▶ [What you are asked to do]
Recast all of the material below as a JSON list of strings, one string per line, skipping blank lines and leaving the pictures out.
----------------------------------------
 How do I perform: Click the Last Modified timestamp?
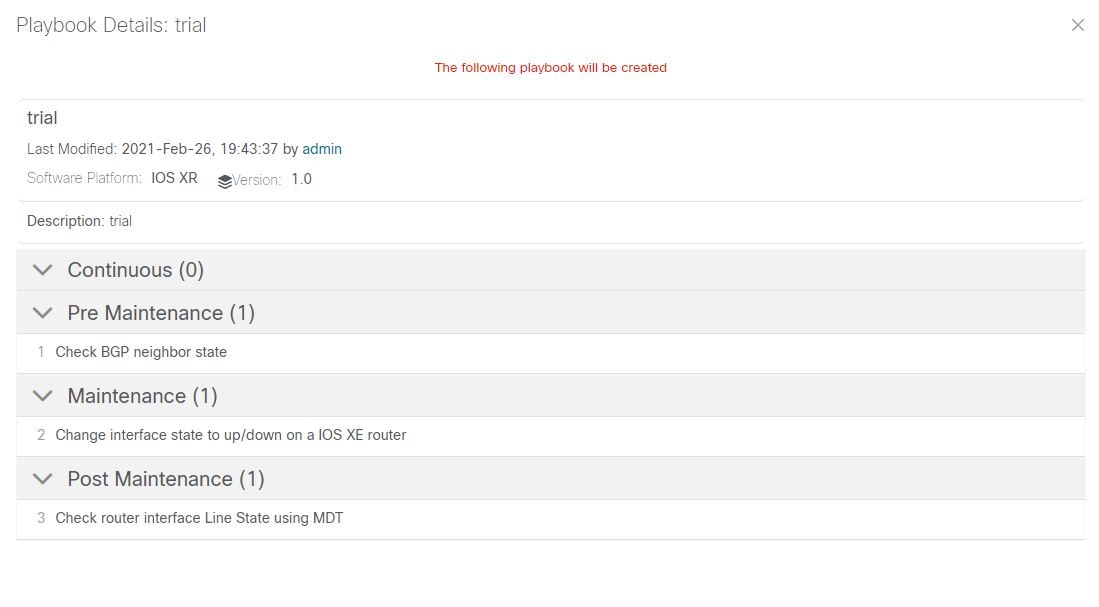[199, 149]
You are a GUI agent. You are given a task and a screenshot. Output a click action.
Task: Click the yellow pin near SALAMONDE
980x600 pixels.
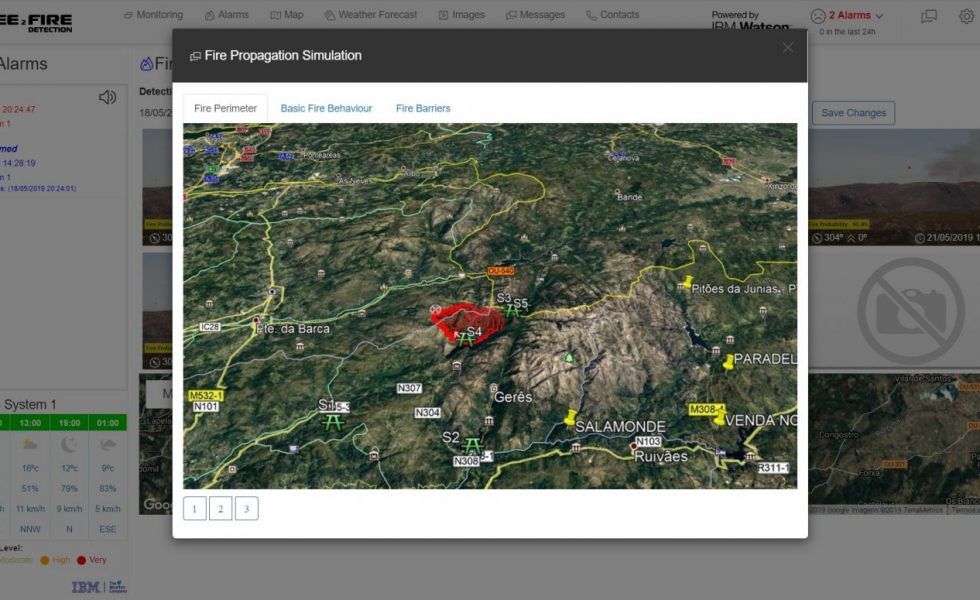coord(570,416)
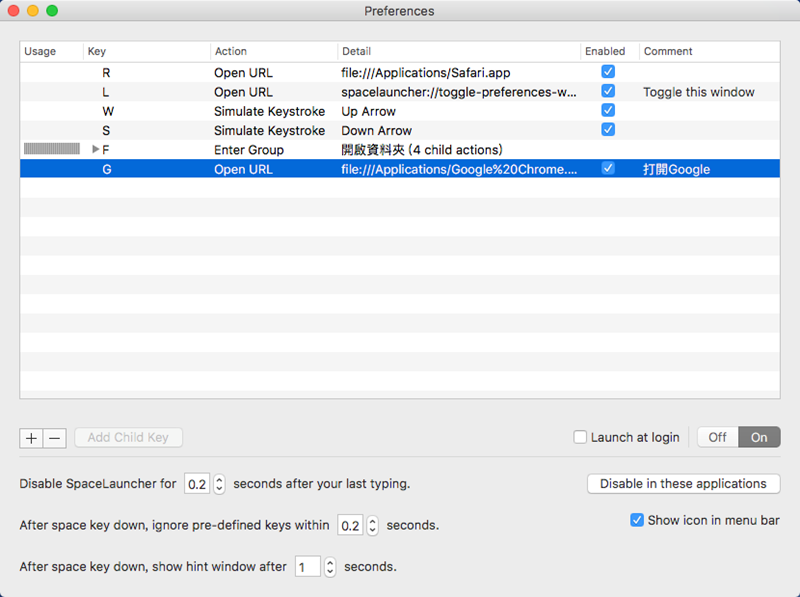This screenshot has width=800, height=597.
Task: Click the minus button to remove key
Action: tap(55, 437)
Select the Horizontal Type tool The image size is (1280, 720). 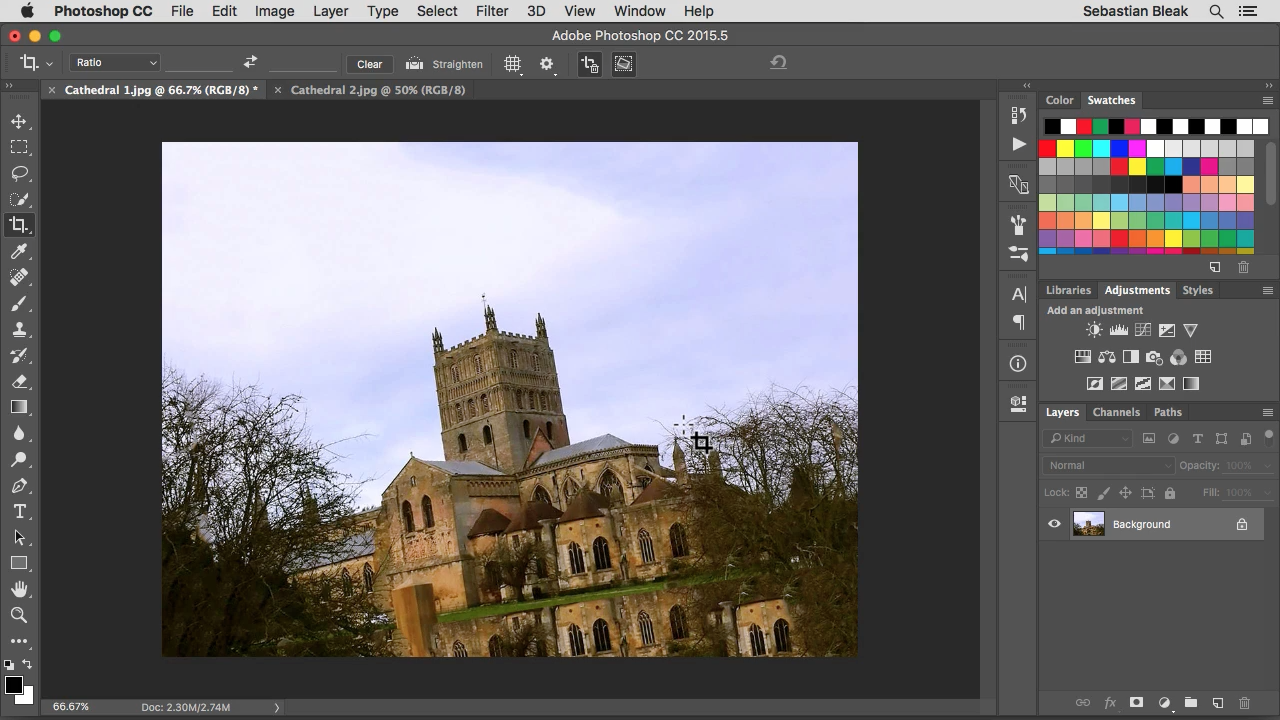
----------------------------------------
▶ [Answer]
[
  " How do I perform: Click the Last Modified timestamp?",
  "[199, 149]",
  "You are a GUI agent. You are given a task and a screenshot. Output a click action.",
  "Task: Click the yellow pin near SALAMONDE",
  "980x600 pixels.",
  "coord(570,416)",
  "This screenshot has width=800, height=597.",
  "Task: Click the minus button to remove key",
  "Action: tap(55, 437)",
  "Select the Horizontal Type tool The image size is (1280, 720). "
]